Ein Jahr ist das her, mittlerweile tritt Verena etwa einmal pro Monat unter ihrem Clownnamen „Brösl“ auf. „Ich nehme ziemlich viel mit zur Zeit. Von Kindergeburtstag bis Klassentreffen über Faschingsfeiern in der Schule“, sagt sie.
Bisher hat sie kein Geld für ihre Aufführungen verlangt, um sich nicht zu sehr unter Erwartungsdruck zu setzen. Bei einem ihrer jüngsten Auftritte wurde ihr allerdings Geld zugesagt. „Da hat es klick gemacht in meinem Kopf. Ich biete schließlich etwas an und habe meine Zeit dafür verwendet.“ Deshalb will sie sich bald als Freiberuflerin anmelden.
Und vielleicht passt es doch auf den zweiten Blick. Die junge Frau mit den blonden Locken wirkt ruhig und nachdenklich, doch sie bringt alles mit, was ein Clown braucht: die Lust an der Selbstironie, die Liebe zum Impulsiven und die Unbedarftheit. Mittlerweile hat sie auch ihre anfänglichen Schwierigkeiten überwunden, auf der Bühne Präsenz zu zeigen.
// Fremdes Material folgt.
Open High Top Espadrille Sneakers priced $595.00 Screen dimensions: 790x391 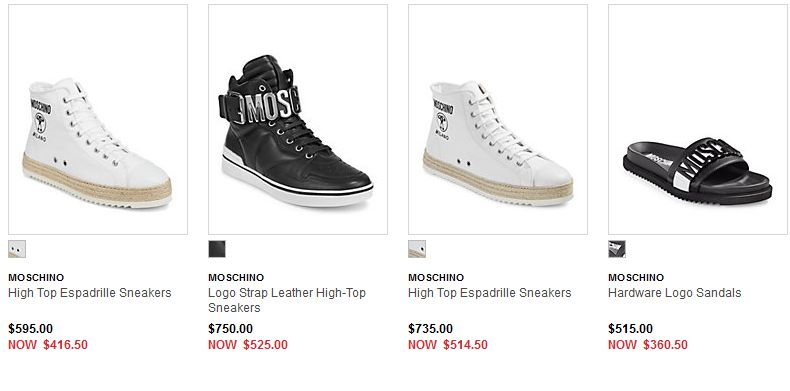(90, 293)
Sie hat gelernt, im Moment zu spielen und den Kopf frei zu machen. Der weltberühmte Clown Charlie Rivel sagte einst: „Jeder Mensch ist ein Clown, aber nur wenige haben den Mut, es zu zeigen.“ Vielleicht ist Verena nur etwas mutiger. Jessica Christian
Als Kind fand Jessica Christian Clowns gruselig. Dabei hat sie niemals “Stephen Kings Es” gesehen. Nach dem Gespräch mit der besonnen Clownfrau Verena ist sie überzeugt: So unheimlich sind die Artisten mit den roten Nasen gar nicht.